▶ [PARTES DO EXERCÍCIO]
[1] Consegues repetir sem alterações, do excerto sobre a calculadora, tudo desde "Pronto, aqui está" até "na minha palavra."?
[2] Consegues continuar o texto sobre a calculadora a partir do ponto em que termina?

▶ [EXCERTO SELECIONADO]

>>>

Pronto, aqui está a calculadora:
Experimenta com os teus números e vê como fica o teu plano. Se as contas acima te baralharam, na calculadora tens o cálculo passo a passo, com explicação do que está a acontecer aos valores linha por linha. E para aqueles que já conhecem o meu trabalho, os habituais links para as fontes onde podem confirmar tudo em vez de acreditar só na minha palavra.
NOTA: Para facilitar a compreensão dos cálculos, a nomenclatura utilizada nesta calculadora foi adaptada para uma linguagem acessível e não corresponde sempre aos termos técnicos oficiais da Autoridade Tributária.

<<<

▶ [DADOS FORNECIDOS]
>>>

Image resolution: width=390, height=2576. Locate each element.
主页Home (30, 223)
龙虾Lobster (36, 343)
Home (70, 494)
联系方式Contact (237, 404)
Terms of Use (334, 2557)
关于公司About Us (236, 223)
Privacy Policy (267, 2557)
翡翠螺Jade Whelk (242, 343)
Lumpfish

<<<

▶ [RESPOSTAS ÀS TAREFAS]
[1]
Pronto, aqui está a calculadora:
Experimenta com os teus números e vê como fica o teu plano. Se as contas acima te baralharam, na calculadora tens o cálculo passo a passo, com explicação do que está a acontecer aos valores linha por linha. E para aqueles que já conhecem o meu trabalho, os habituais links para as fontes onde podem confirmar tudo em vez de acreditar só na minha palavra.

[2]
Calculadora de Impostos em Levantamentos para FIRE - Válido para 2025
Esta calculadora simula os impostos em levantamentos de investimentos (ex: ETFs) para um cenário FIRE, assumindo o englobamento e a ausência de outros rendimentos. Para casais em tributação conjunta, seleciona "2 Pessoas".
Insere os teus dados para obter uma estimativa fiscal:
DADOS DE ENTRADA
Valor total que levantas da corretora (capital investido + lucro).
Custos de compra e venda deduzidos do lucro bruto (se houver).
RESULTADOS DO CÁLCULO
Valores Brutos
Fórmula: Resgate Bruto - Capital Investido - Custos
Fase 1: Redução da Base
Benefício por detenção de longo prazo. Reduz a base sobre a qual o imposto incide. (Fonte: Art. 43º CIRS)
Fórmula: Lucro Bruto - Lucro Excluído
Fase 2: Aplicação da Taxa
Para casais, o lucro tributável é dividido por 2 antes de aplicar os escalões.
Fórmula: (Rendimento por Contribuinte × Taxa Marginal) - Parcela a Abater. (Fonte: Art. 68º CIRS)
Fase 3: Redução da Fatura Fiscal Final
Valor pré-preenchido (250€/500€), mas pode ser editado se tiveres outras deduções. (Fonte: Art. 78º-B CIRS)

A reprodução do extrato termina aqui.